Shaping and Prompting
Shaping
- Shaping is the process of differentially reinforcing successive approximations to a target behavior.
- Only reinforce responses that approximate the target behavior.
- Other responses are placed on extinction.
Characteristics of a Good Shaper
- Always have the end goal in mind.
- Keep the terminal criteria or the terminal goal in the forefront.
- Have heightened attention to the learner's responses and to their own responses.
- Change behavior (prompting, feedback) in response to the learner's behavior.
- Be consistent yet flexible.
- Fade prompts quickly but systematically.
- Turn reinforcement on and off based on learner responses.
- Be very black and white in terms of accepting an approximation or understanding the quality of a learner's response.
- Know from trial to trial which response is better.
- Know when to go back a step.
- Apply the principles of differential reinforcement astutely.
- Be focused.
- Be able to loosen contingencies when the learner is ready.
Why Use Shaping?
- To promote learning.
- Learning is defined as a change in behavior that endures or lasts over time.
Reinforcement and Differential Reinforcement
- Differential reinforcement is the key feature of shaping.
- Systematically and purposely reinforce some responses but not other responses.
- Change the magnitude of your reinforcement.
- More or better quality reinforcers for good, closest approximation to the desired response, or for the most independent responses.
- Lesser or lower quality reinforcers for responses that are not close approximation or they're less independent responses.
- Extinction will be used with differential reinforcement; you will no longer reinforce those responses that were previously reinforced.
Examples of Differential Reinforcement
- Teaching a student how to say "juice."
- Initially, reinforcing "juh," then reinforcing "jus" (closer approximation), and no longer reinforcing "juh."
- Initially, reinforcing "oh," then reinforcing "joo," and no longer reinforcing "oh."
- Initially, reinforcing "j," then reinforcing "juice," and only giving juice when they say "juice."
- Everyday example: handwriting.
- Learning to write smaller and within the lines due to praise and feedback.
- Initially, large letters, not equal distance, then over time, smaller, better penmanship within smaller lines due to feedback.
Prompting
- Prompting helps shaping.
- Types of prompts: verbal, visual, gesture, model, physical, positional.
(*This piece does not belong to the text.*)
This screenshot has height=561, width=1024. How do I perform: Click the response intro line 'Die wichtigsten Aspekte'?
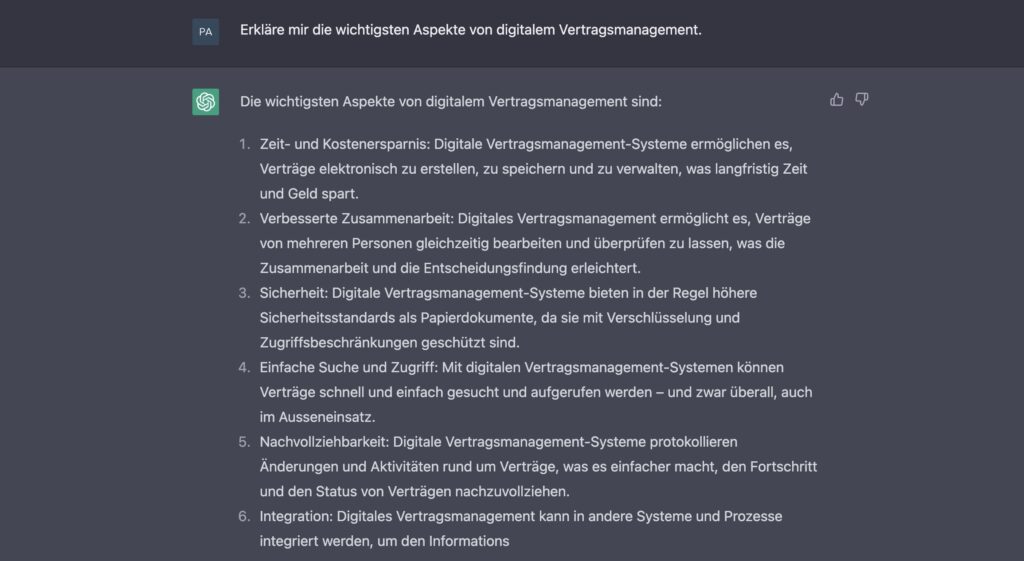click(450, 102)
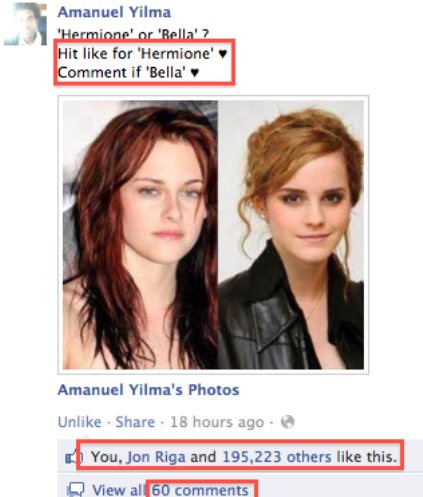The height and width of the screenshot is (497, 423).
Task: Click the globe public privacy icon
Action: [287, 422]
- Prompts are supplementary antecedent stimuli that, when presented with the discriminative stimulus, increase the future probability of a response.
- A prompt is anything you do to help the learner perform the correct response.
Goal of Prompting
- Shift responding or transfer stimulus control from the supplementary antecedent stimulus (prompt) to the natural discriminative stimulus (direction).
- Example:
- Natural discriminative stimulus (direction): "stand up."
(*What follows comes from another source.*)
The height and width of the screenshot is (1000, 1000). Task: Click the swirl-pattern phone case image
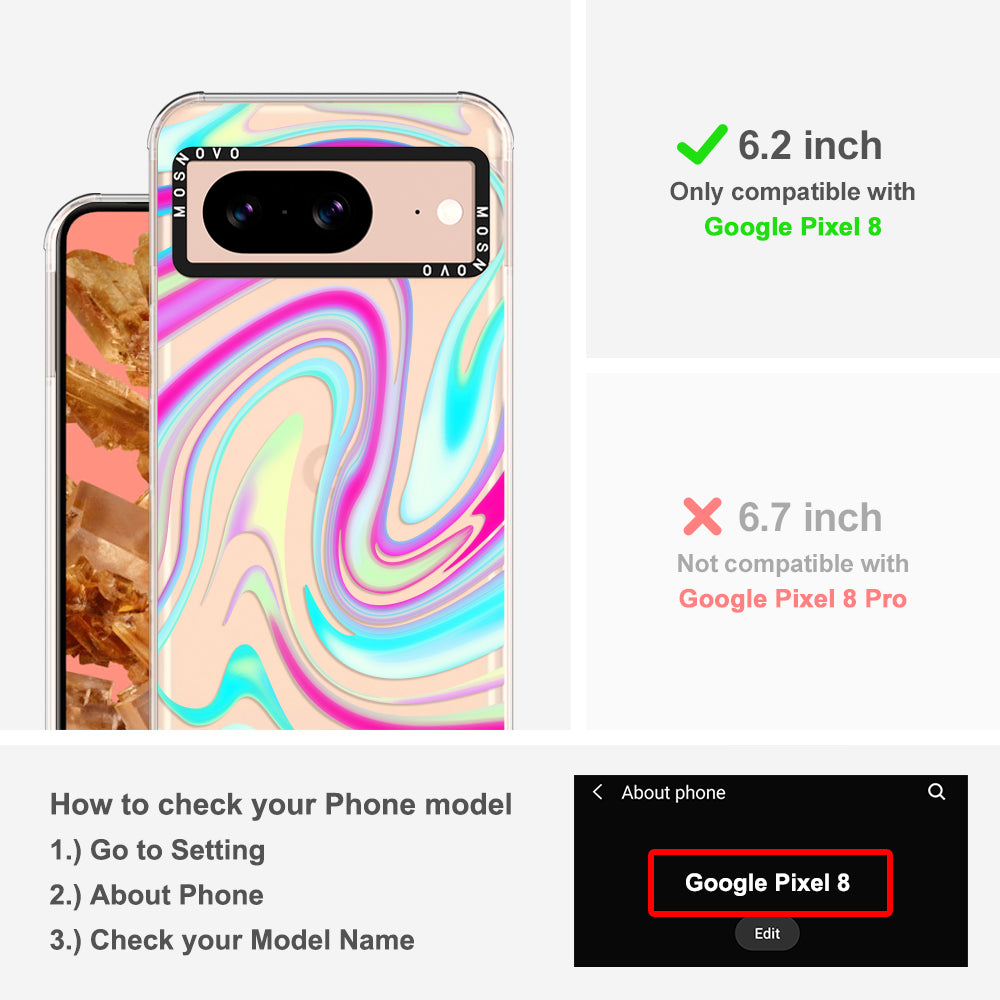pyautogui.click(x=331, y=411)
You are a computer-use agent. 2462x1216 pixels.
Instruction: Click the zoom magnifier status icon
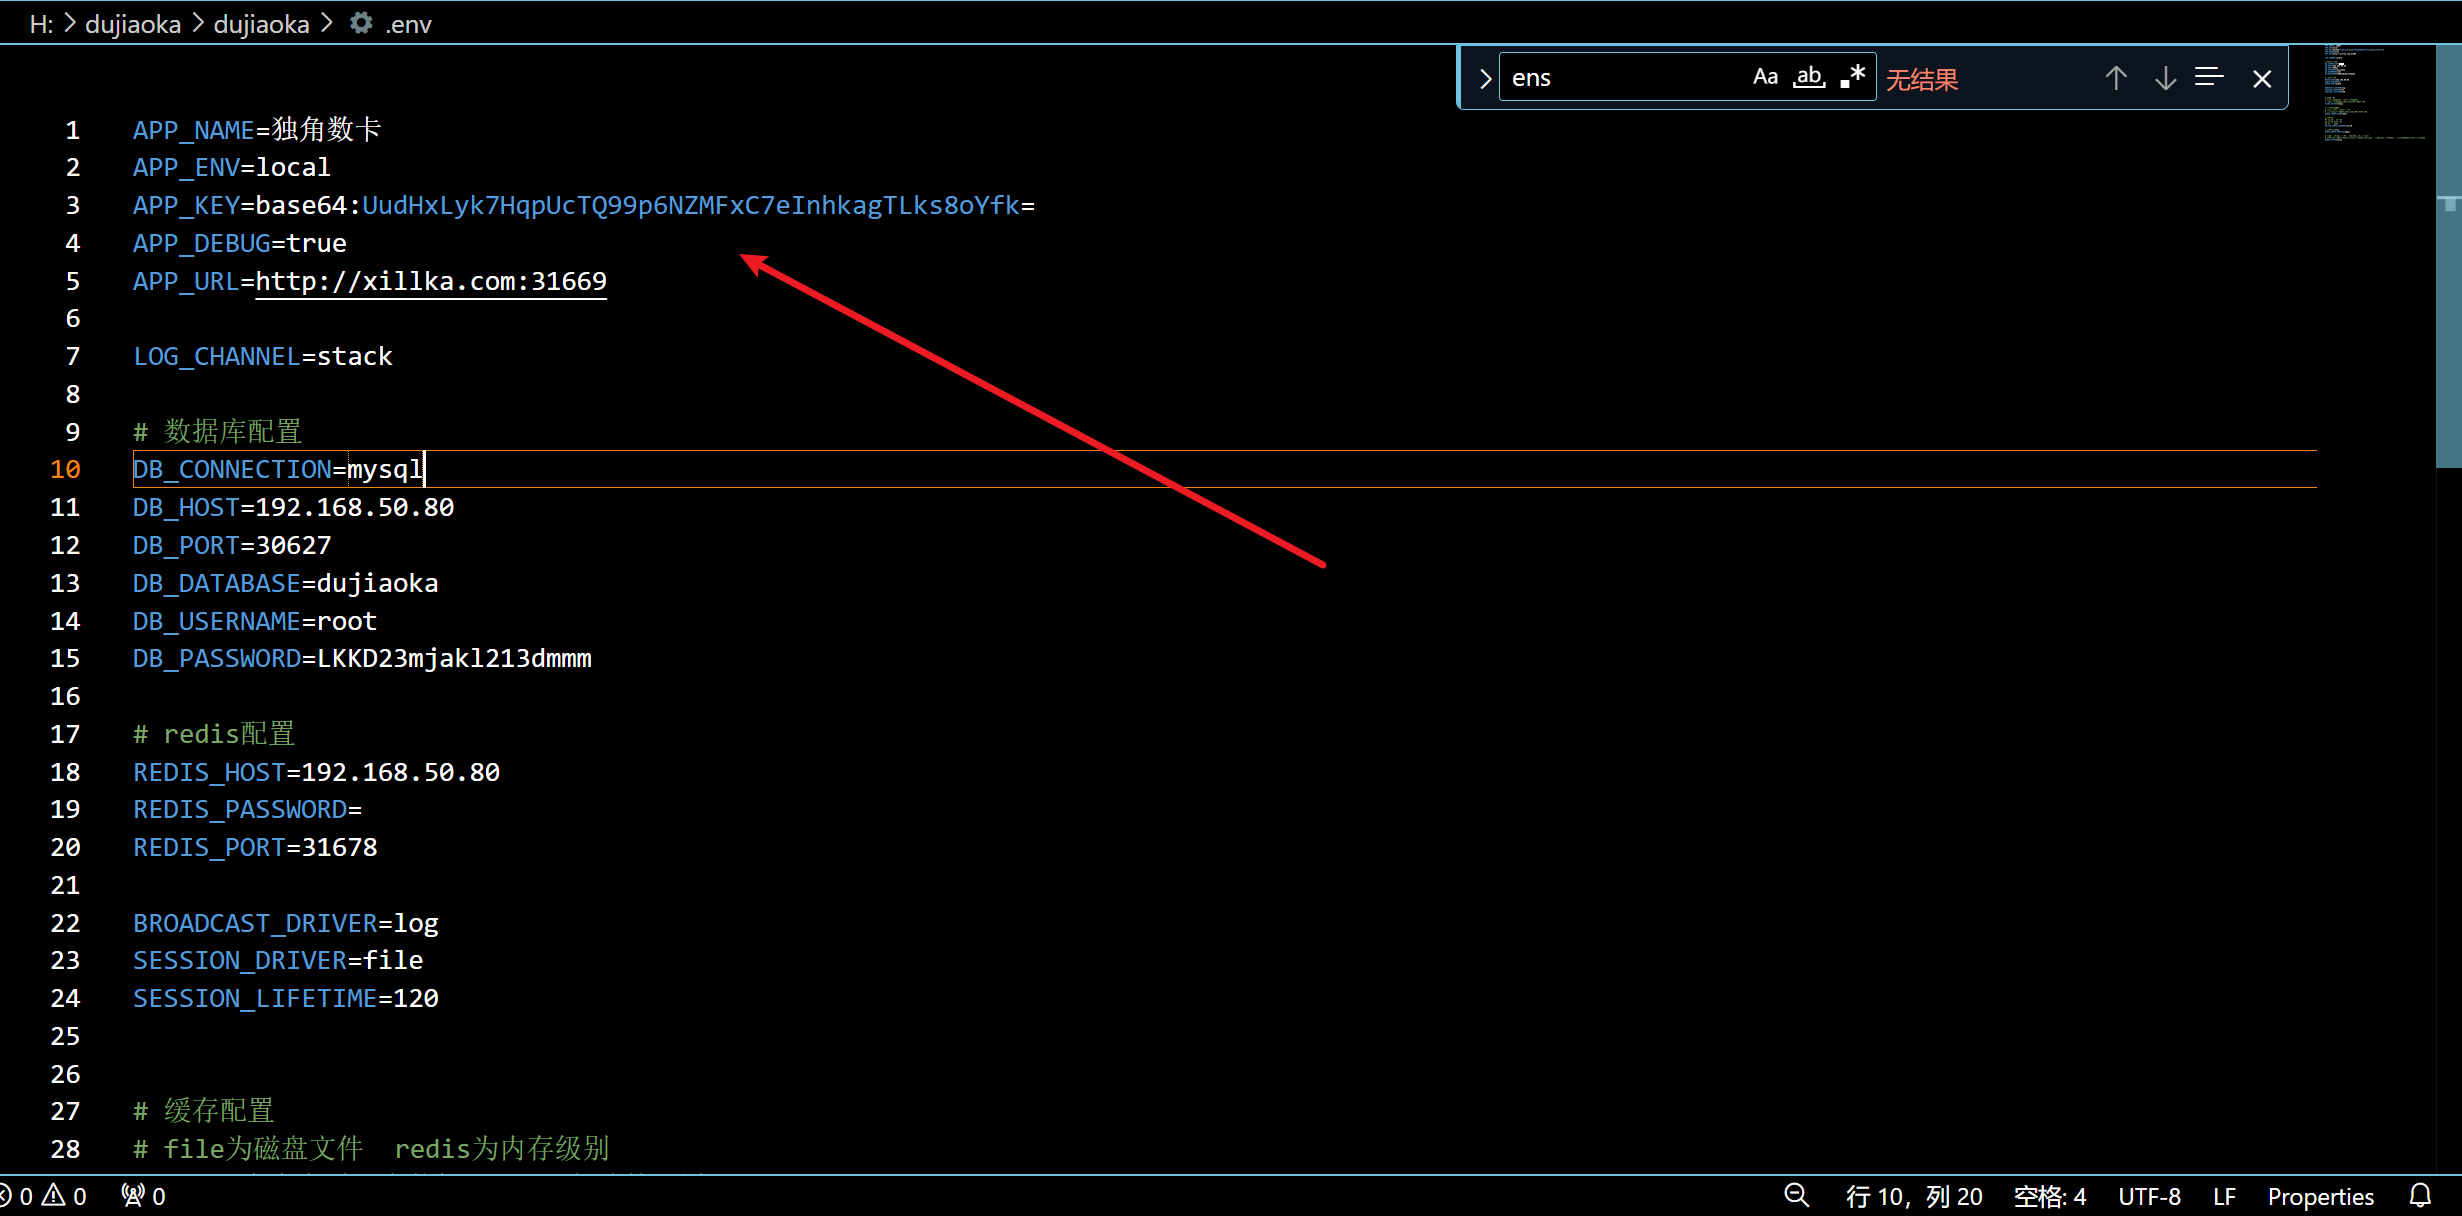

- Supplementary stimulus (prompt): manual guidance.
- Response: learner stands up.
- Reinforcement: token, high five, verbal praise.
Ways to Teach with Prompts
- Most to least prompting (airless learning).
- Often used with new learners and learners developing new skills.
- Least to most prompting.
- Provides the learner with the opportunity to respond with the least amount of prompting necessary.
- Use the least intrusive prompt that is most likely to work.
Prompt Hierarchy
- Most intrusive prompts at the bottom, fading to least intrusive at the top.
- Goal is to fade to the natural cue or discriminative stimulus.
- Verbal prompts are considered by some as the most intrusive because they are often the difficult type of prompts to fade for the learner.
Errorless Teaching
- Identify a controlling prompt that closely matches the natural discriminative stimulus.
- Fade prompts quickly and systematically.
- Differentially reinforce correct prompts.
- Conduct probes very early in the fading process to assess performance and reduce the number of fading levels.
Why is Errorless Teaching Important?
- Errors can impede acquisition, generalization, and maintenance.
- Errors can lead to disruptive and emotional responses.
- Errors can decrease the amount of available time and instruction.
- Errors increase the likelihood of further errors.
When is Errorless Teaching Applicable?
- Individuals learning responses early in the learning process.
- When errors might be chained into the responses.
- If an individual has a history of failure with more traditional trial and error procedures.
- If an individual has a low tolerance for error correction.
- For those who exhibit problem behavior when reinforcement is too lean or too thin.
Prompt Fading
- Goal with prompting is to always fade and remove them so the learner is responding correctly without any assistance and responding independently.
- Prompt fading is an art form.
- Don't fade the prompts too quickly or you will lose learner responding.
- Fade prompts by using less and less assistance over subsequent learning opportunities.
Review
- Shaping is the process of differentially reinforcing successive approximations to a target behavior.
- Key features of shaping: reinforcement, differential reinforcement, and extinction.
- Extinction is the process of no longer providing reinforcement for a target response.
- A prompt is anything you do to help the learner respond correctly.
- Prompts should always be faded gradually by providing less and less assistance over learning opportunities.
- When fading prompts, differentially reinforce responses that require less and less assistance.